In recent weeks, candidates’ photographs and banners have adorned the capital, Damascus, in what regime supporters say is a sign of burgeoning reform in a country ruled by a single family for more than four decades.
But critics are deeply skeptical, saying the vote and the candidates have been orchestrated by the government. The opposition has called the elections a farce and said it will accept nothing short of the fall of al-Assad’s regime. “The face of the regime will not change,” the Associated Press quoted activist Mousab Alhamadee as speaking on Skype from the central city of Hama.
“The regime is like a very old woman, a woman in her 70s, trying to put on makeup.” The parliament is not considered an influential body in Syria, where the real power is concentrated around al-Assad and a tight coterie of family and advisers.
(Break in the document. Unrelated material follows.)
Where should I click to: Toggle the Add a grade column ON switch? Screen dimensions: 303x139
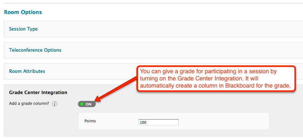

Meanwhile, seven civilians were killed by regime forces across Syria yesterday, the Syrian Observatory for Human Rights reported. Two died from regime gunfire in northwest Idlib province, and another two were killed by sniper fire in the central provinces of Hama and Homs, the Britain-based watchdog said. In the eastern province of Deir Ezzor, three young men were killed in a dawn ambush by regime forces, the group added.